There is so much advice out there about all the different skills and qualities folks need to develop in order to succeed in today’s highly competitive environment and often it can feel overwhelming. So, if we had to break it down to just the three that matter most, which three skills or qualities would you focus on?

Man! there are so many things, I don’t mean to be trite, but I would say there is only one. Optimism. True optimism takes work, it takes bigger picture thinking, and it takes courage. I could list of a dozen skills that have been really nice to have in my journey, that have helped me to get a job, or stay employed, to communicate with others, but at the core of all of them is optimism.

My advice to anyone reading this is to cultivate and pursue a sense of optimism, to turn away from the cult of dread.
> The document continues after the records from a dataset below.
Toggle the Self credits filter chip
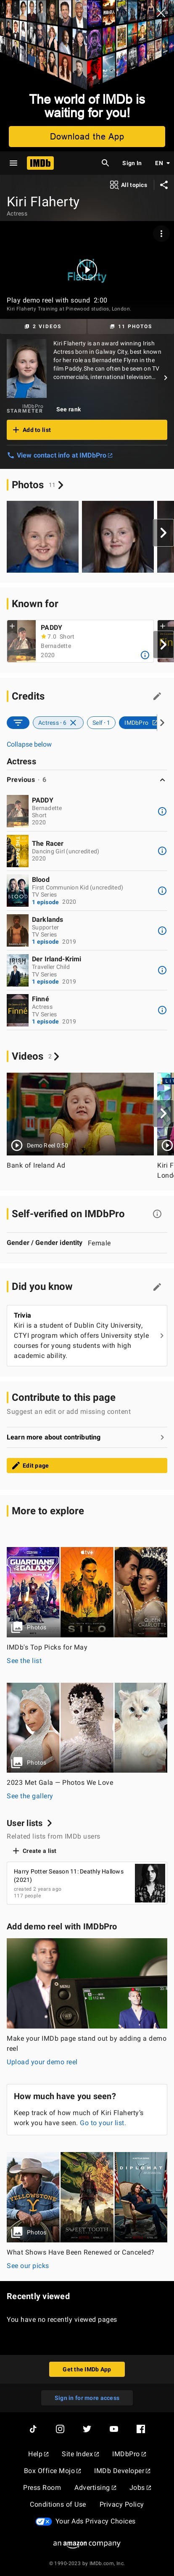174x2576 pixels. coord(100,722)
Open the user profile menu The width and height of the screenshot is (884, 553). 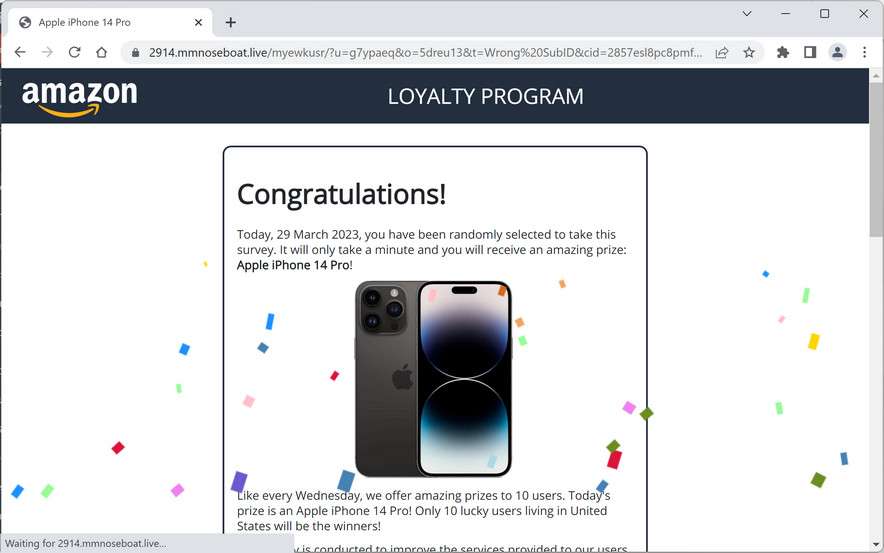coord(837,52)
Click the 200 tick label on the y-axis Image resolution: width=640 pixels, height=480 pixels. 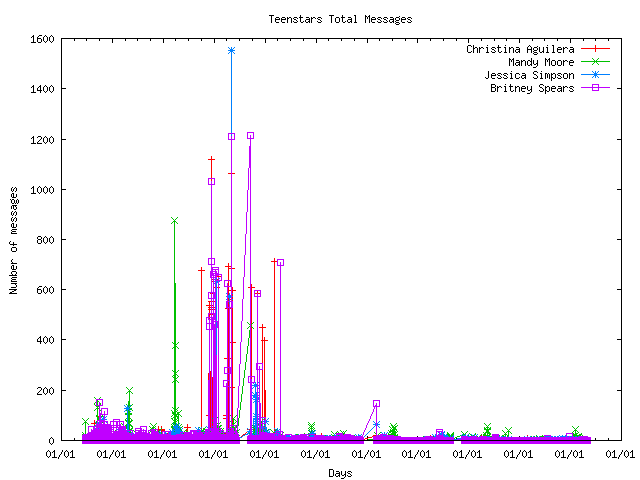pyautogui.click(x=45, y=390)

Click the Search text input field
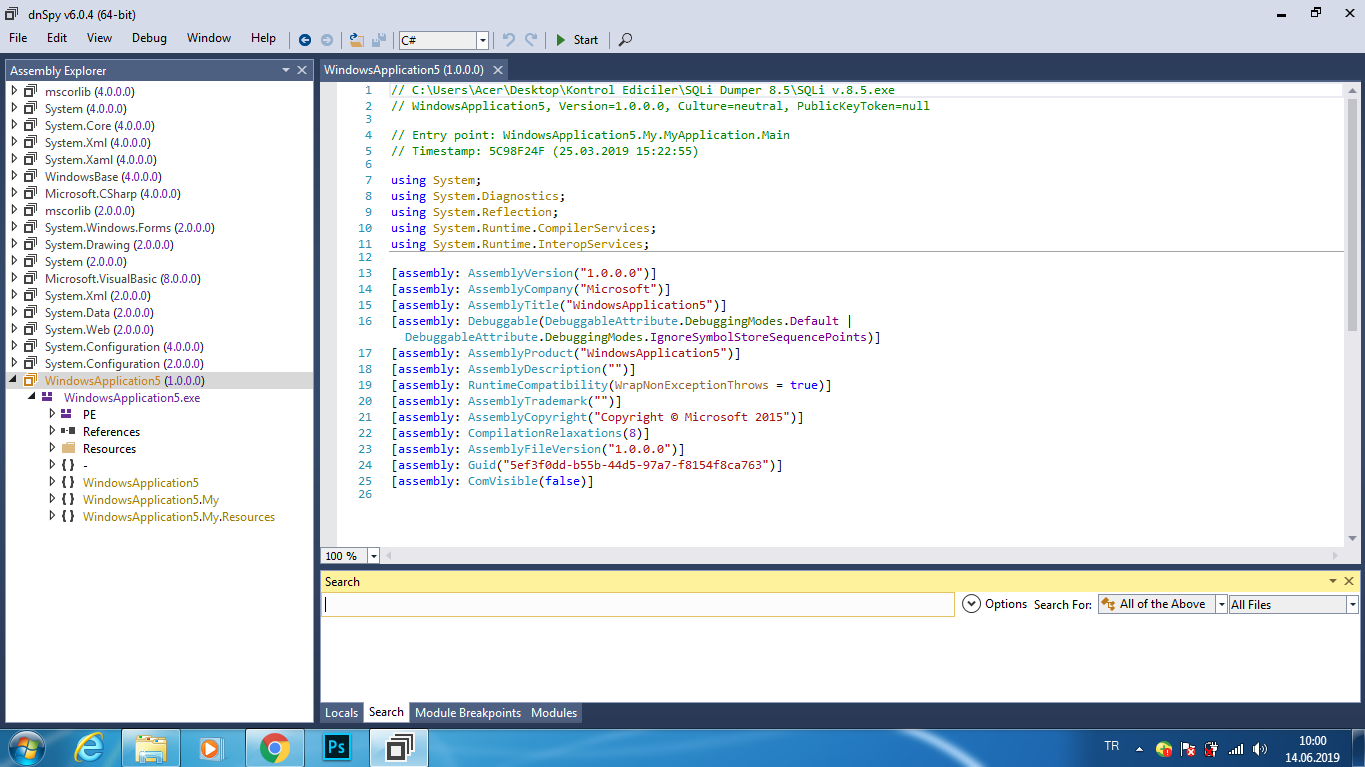(637, 604)
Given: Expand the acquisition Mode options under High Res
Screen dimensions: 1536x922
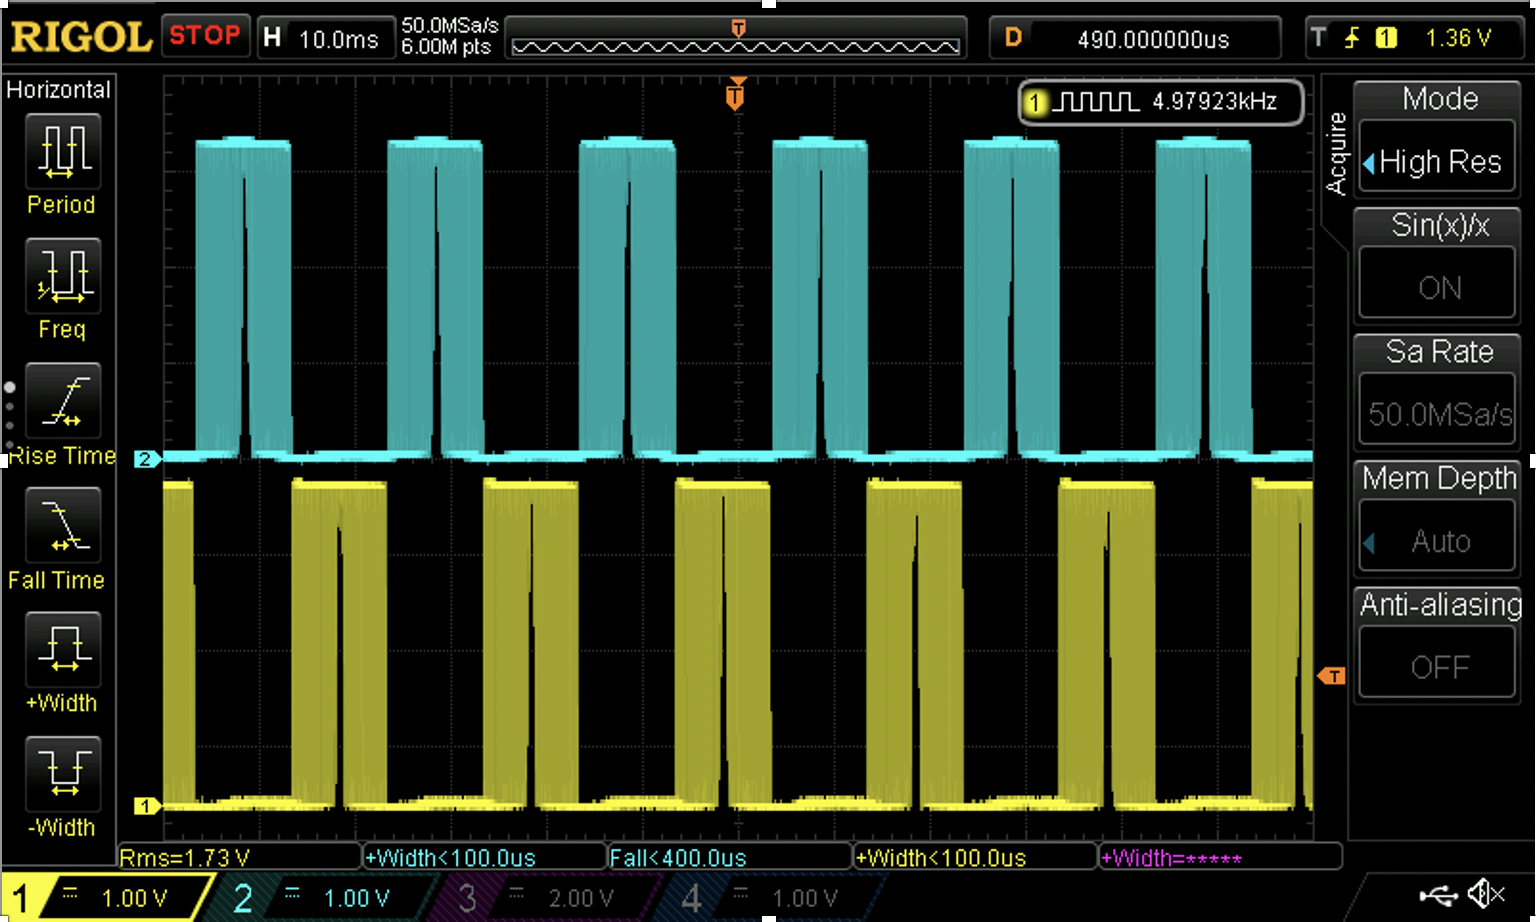Looking at the screenshot, I should [1437, 160].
I read something one time an article that interviewed people in their last days, in hospice care, and they asked them what they would tell to those who were younger, and one of the things they said was that they wished they knew before that they could decide how they felt about the things that happened to them in their lives.

That really struck home, we can decide to be optimistic.
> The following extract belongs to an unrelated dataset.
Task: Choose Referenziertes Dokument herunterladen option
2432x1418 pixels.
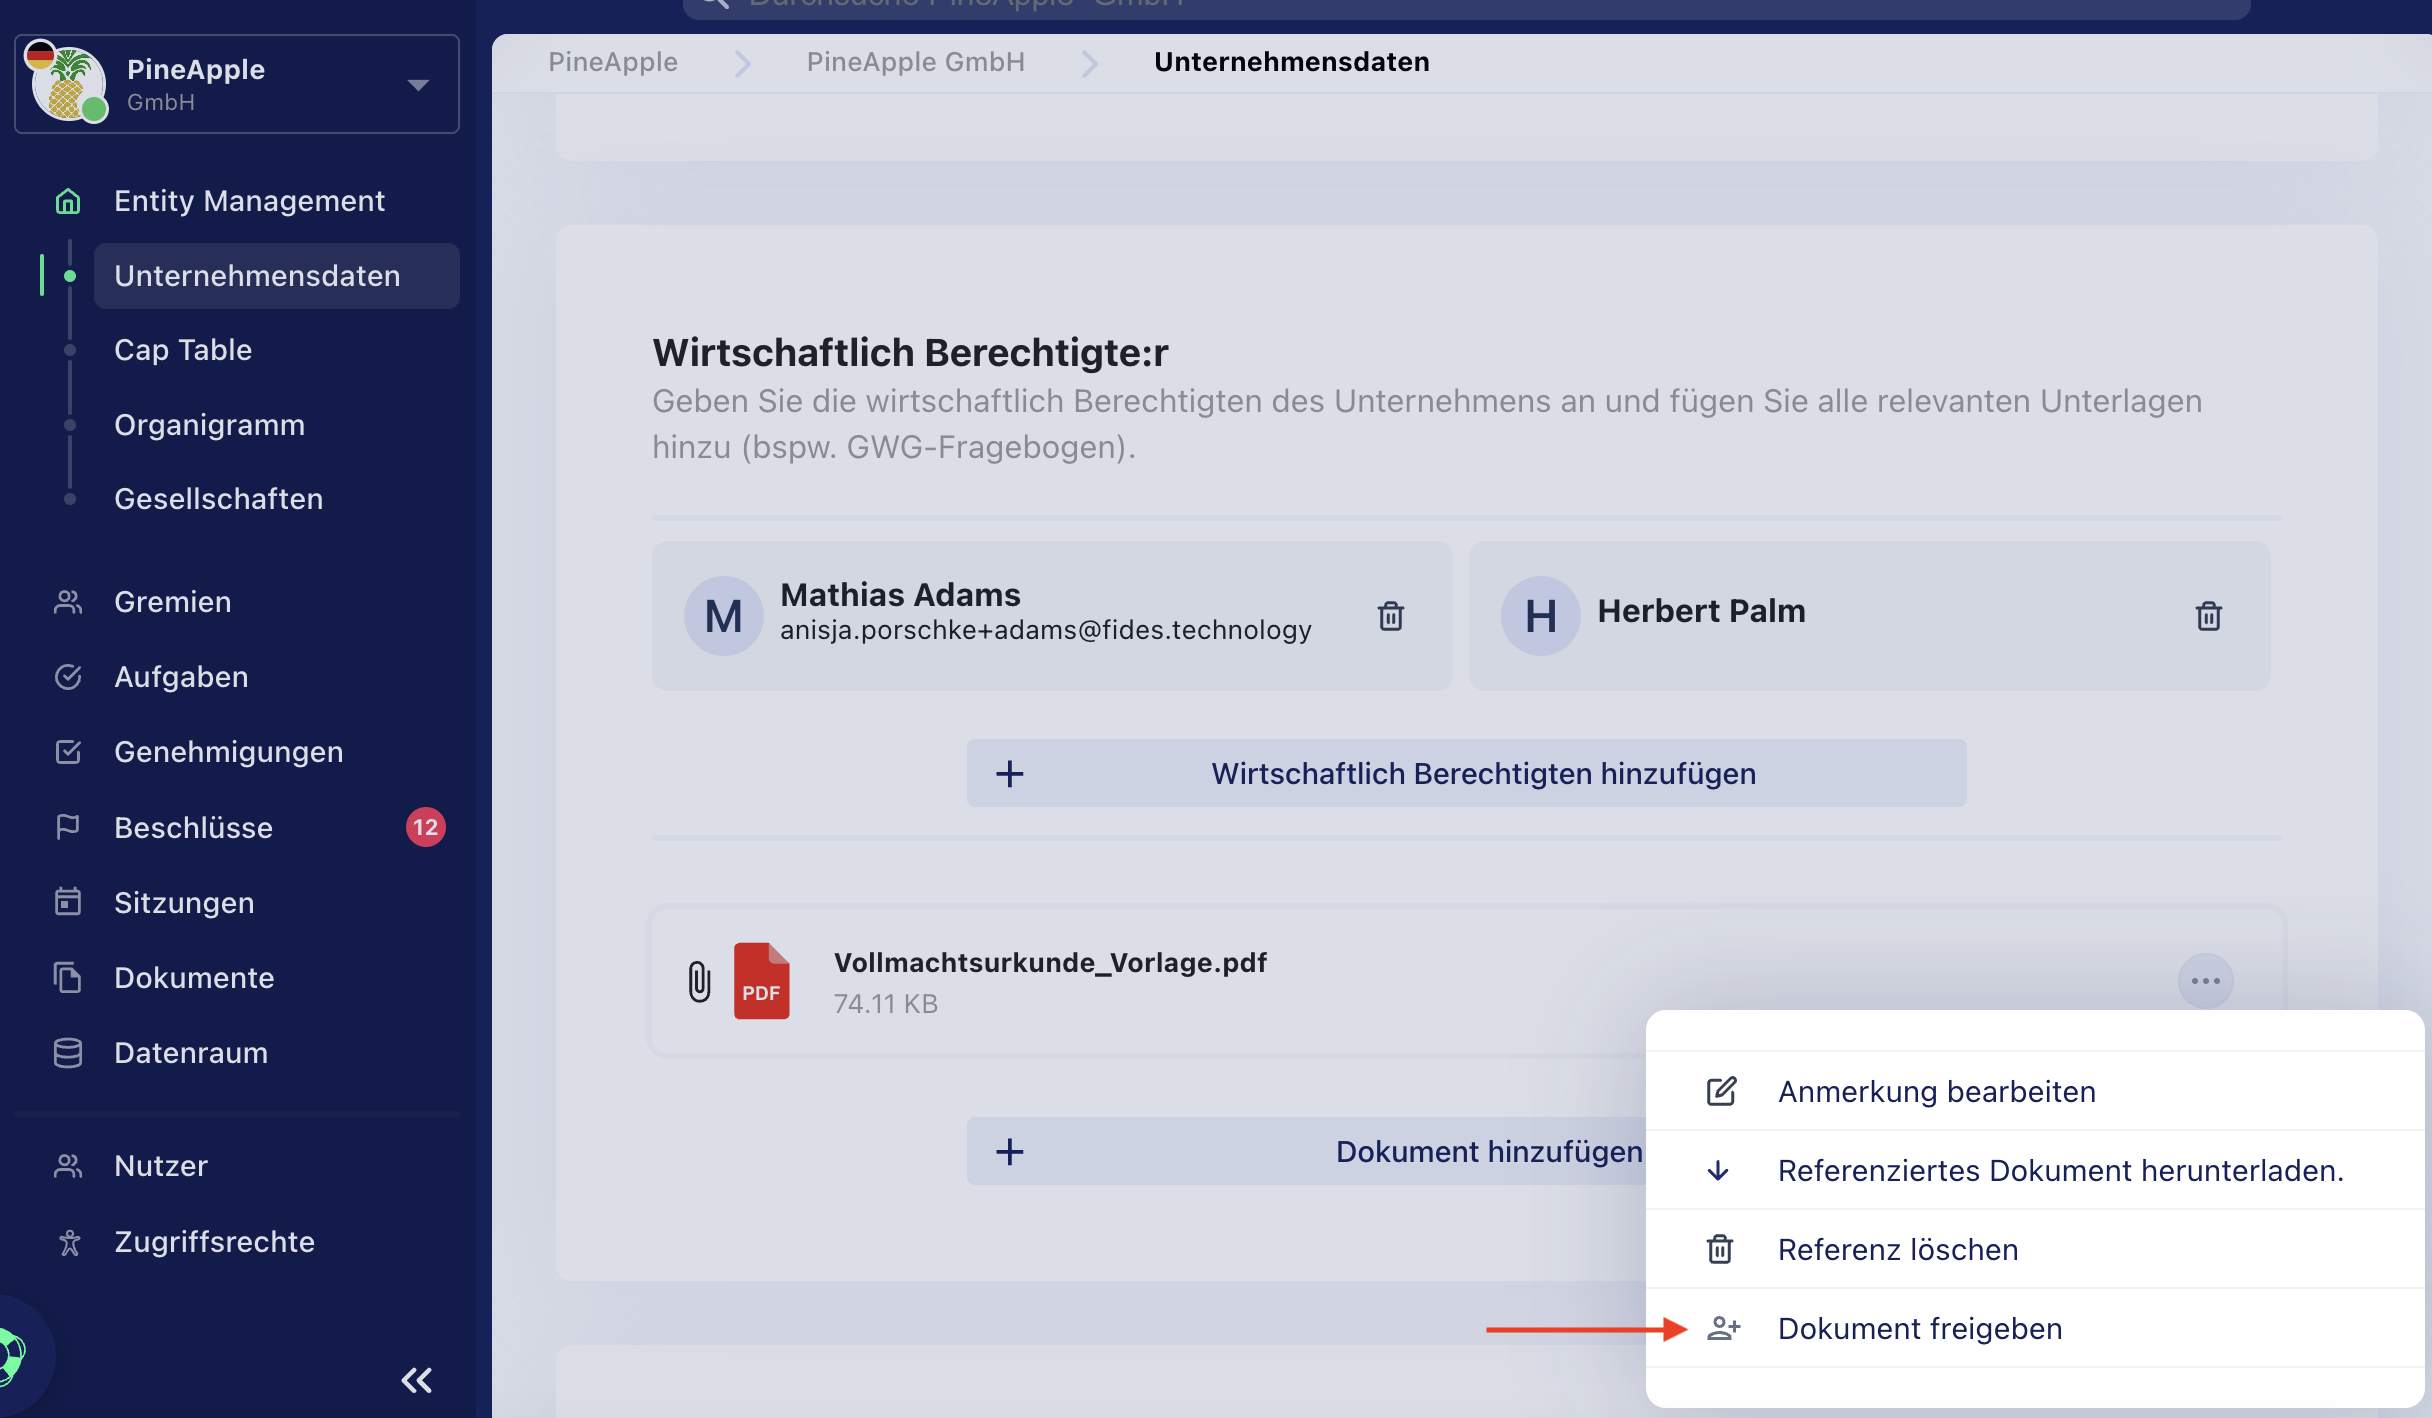Action: [2060, 1170]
I know it’s not that easy, these are words in a computer, written by someone you don’t know.

I don’t know your life, your struggles, the things that keep you up at night.

But.

I do know that we can decide to chase optimism. It doesn’t mean we’ll always catch it.

There are plenty of days and times when I have chased optimism and not caught it, but even the attempt is worthwhile.
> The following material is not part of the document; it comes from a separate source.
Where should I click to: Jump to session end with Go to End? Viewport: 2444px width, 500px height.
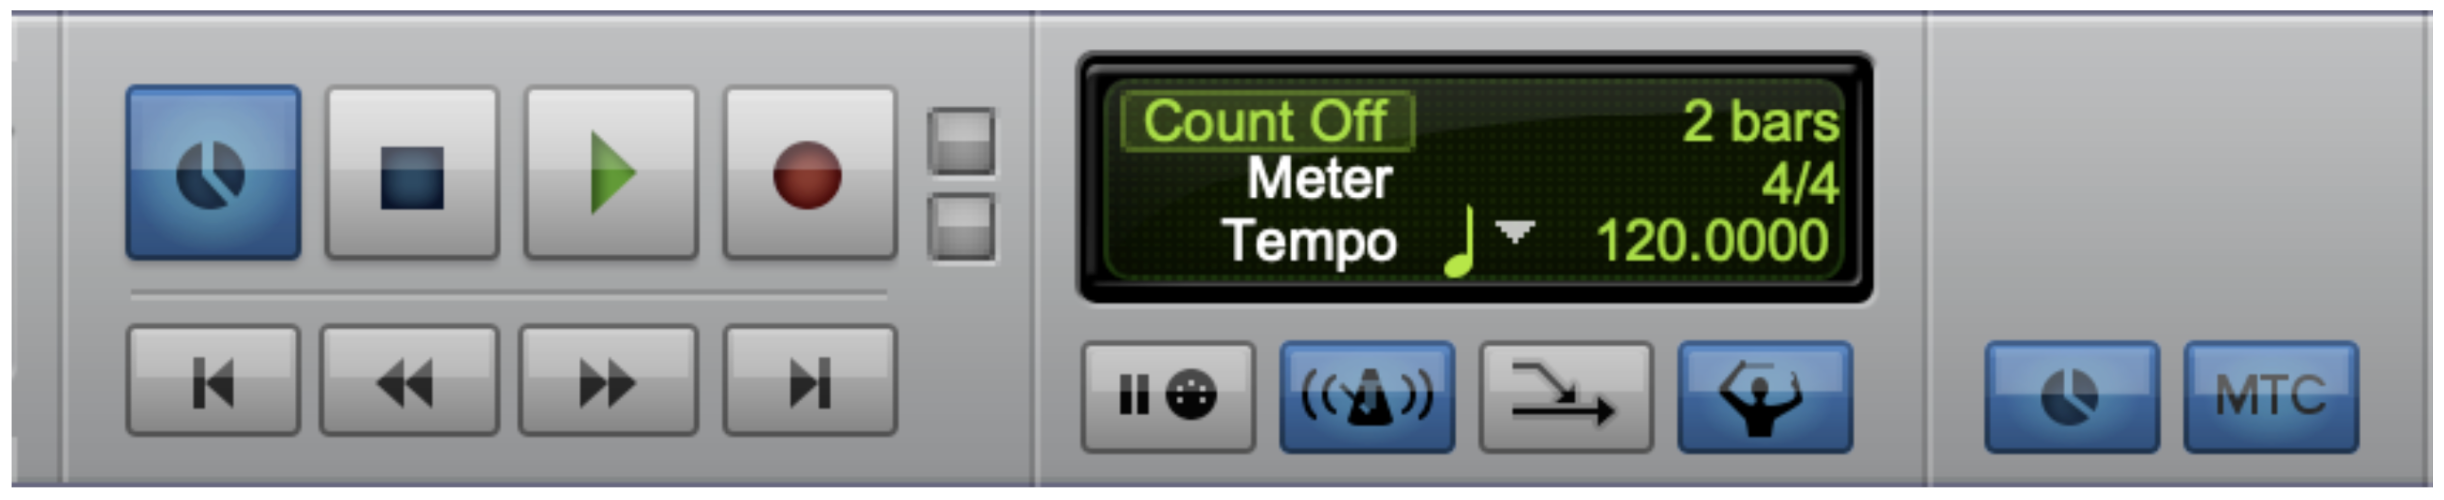pyautogui.click(x=809, y=381)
But, I can tell you that you won’t ever catch it, if you don’t chase it.

A sense of hope and optimism have opened doors for me, made me brave enough to leap, and strong enough to carry. there is no single greater quality I can suggest to others.

What would you advise – going all in on your strengths or investing on areas where you aren’t as strong to be more well-rounded?

I actually want to talk about Strengths and weaknesses, but not about embracing strengths. I want to talk about embracing our flaws, our foibles, our weaknesses.
Too often we call them our Area’s of opportunities, or growth potential!
I would say if your flaws are not causing harm to others or yourself, embrace them!
I can’t tell you how often I’ve seen new professionals polish themselves down into marbles, no rough edges, all of the cool stuff on the inside, while leaders become known and defined by their weaknesses!

I’ve met too many young people who are quiet and brilliant, told by their businesses to learn to speak up more, learn to be more social! Don’t be so weird! By the time that person has squeezed themselves down into the mold of their business, they have built a mask that lets them be like everyone else.

In my career, I had picked up the odd habit of wearing cowboy boots,

-as a quick aside, I found that the slight heel pushed my center of balance forward just enough that if I was on my feet training all day, my feet hurt less!

I was pretty well known in my office for it, and the distinctive sound of my walk was remarked on quite a few times.

In a end of year review with my boss at the time they asked me why I wore “those boots” all the time? It was strange, and it was something that other leaders had remarked to them as strange.

if I wanted to grow and seek promotion I’d have to be more aware of my presence. So I took the bait, and stopped wearing my boots, I focused on regular button up shirts and regular slacks, with regular shoes.

Surprise, no promotion came that next year from fitting in. In fact it was my flaws, the things that the business was consistently trying to polish away that would get me promoted.

You developed your flaws and strengths for a reason, you should seek to grow and develop, every day!
But don’t turn yourself into a marble to get there, embrace your weaknesses, enjoy being human.